Oftmals haben Patienten nicht den Mut, ihren rein schulmedizinisch arbeitenden Ärzten die komplementärmedizinische Mitbehandlung durch eine andere Praxis einzugestehen. Dies führt unter Umständen zu Unsicherheiten und Complaince-Problemen zwischen Arzt und Patient, obwohl der Patient die schulmedizinische Behandlung nicht aufgeben möchte.
Dabei haben doch alle Beteiligten das gleiche Ziel: die Gesundung des Patienten.
Statt gegeneinander sollte im Interesse des Patienten der Versuch des Miteinanders gestartet werden.
Auf der Basis der gegenseitigen Akzeptanz bieten wir folgende Zusammenarbeit an:
- Einhalten der schulmedizinischen Behandlung (Änderung nur nach Rücksprache mit dem behandelnden Arzt/Ärztin)
- parallele Behandlung naturheilkundlich durch uns und schulmedizinisch durch den Haus- bzw.

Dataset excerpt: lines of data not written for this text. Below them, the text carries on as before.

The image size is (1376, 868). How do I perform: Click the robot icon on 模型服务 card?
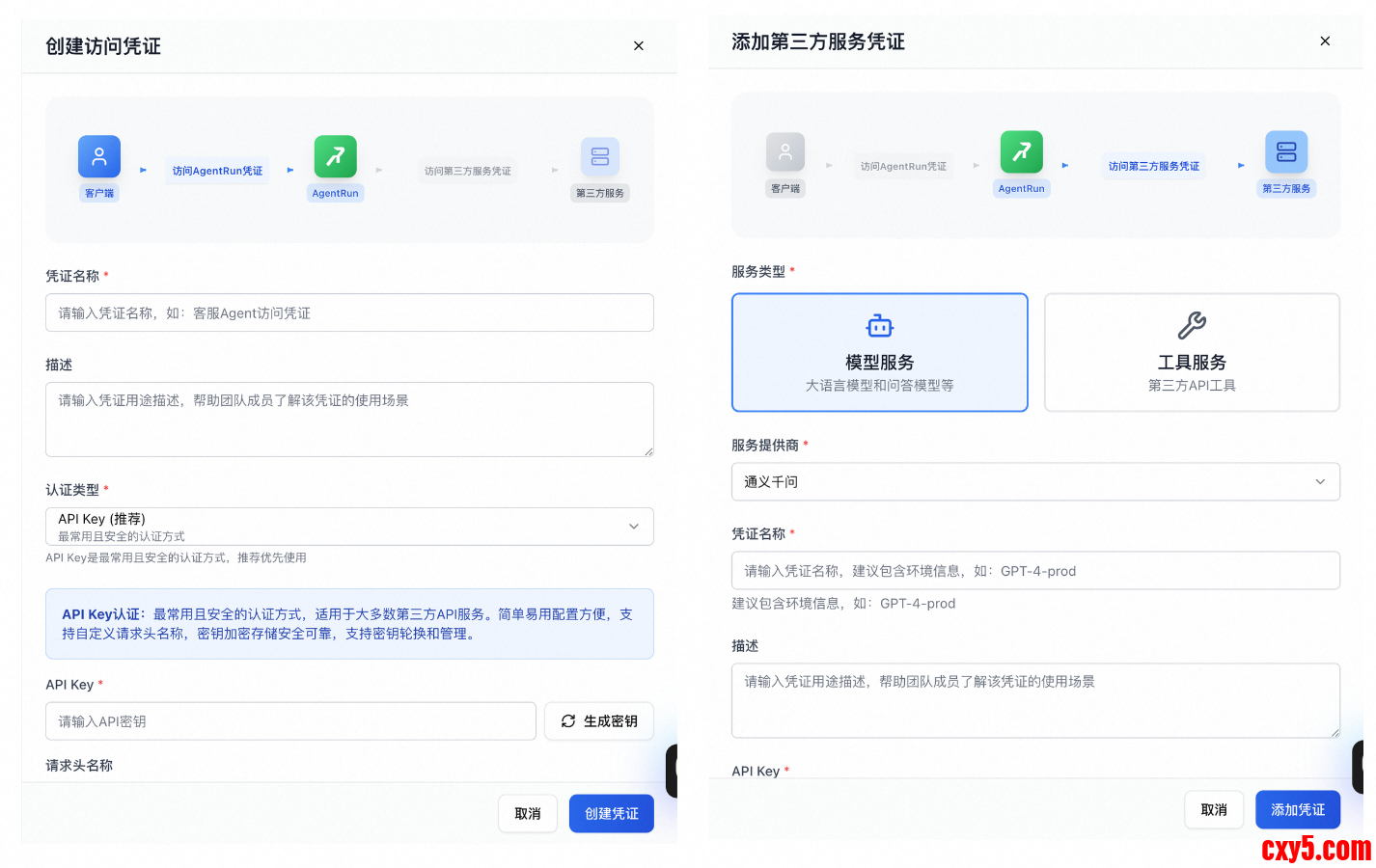[879, 326]
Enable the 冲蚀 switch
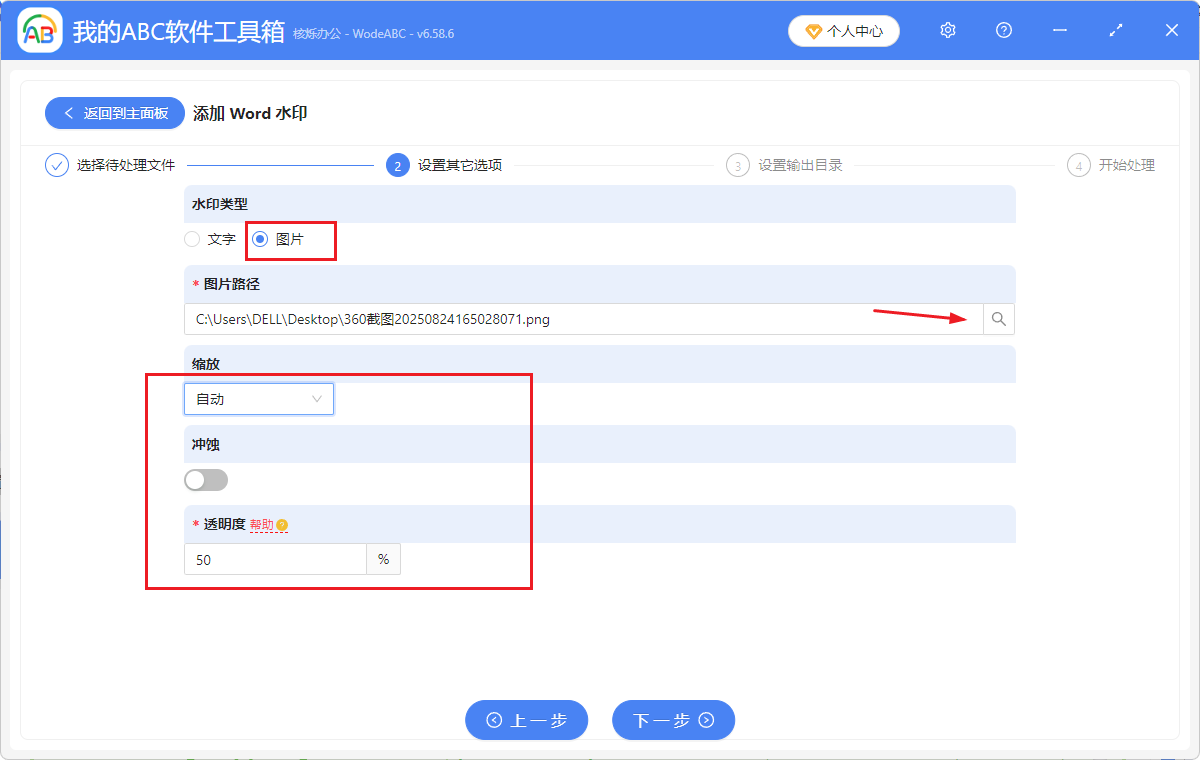Image resolution: width=1200 pixels, height=760 pixels. point(206,480)
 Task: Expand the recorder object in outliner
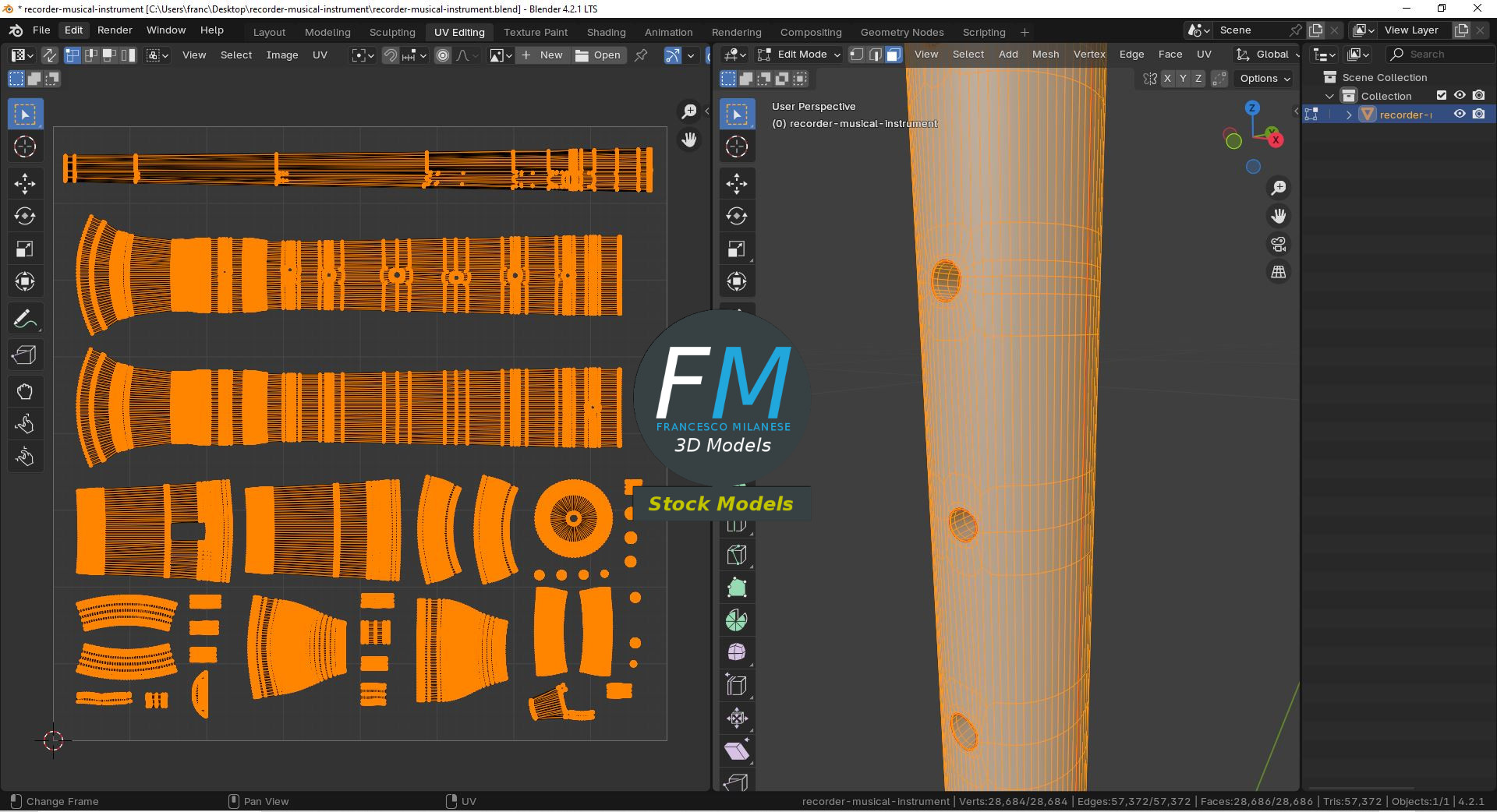coord(1349,115)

Facharzt
- Vorgehen nach den neuesten Erkenntnissen der biologischen Medizin
- auf Wunsch schriftliche Berichterstattung
- Ausführliche Informationen zu unserer Tätigkeit finden Sie in der Praxispräsentation, oder auf Wunsch stehen wir zu Fragen persönlich zur Verfügung.
Die wichtigsten Indikationen beziehen sich auf Prophylaxe und die Behandlung chronischer Erkrankungen
- Allergien
- chronische Magen- und Darmerkrankungen Hauterkrankungen (Akne, Neurodermitis usw.) (z.B. Reflux, Verdauungsstörungen)
- Herz-Kreislaufstörungen
- arterielle und venöse Durchblutungsstörungen
- Hirnleistungsstörungen
- Klimakterium
- Migräne
- Tumorbegleittherapie
- Schmerztherapie (z.B.Zosterneuralgie)
- Immunschwäche (rezivierende Infektanfälligkeit)
- Muskel- und Gelenkerkrankungen
- Stoffwechselstörungen (z.B. Diabetes mellitus, Lebererkrankungen)
- Vegetative Dystonie
- Amalganausleitung
- chronisches Müdigkeitssyndrom
- Autoimmunerkrankungen
Ich freue mich auf eine gute Zusammenarbeit!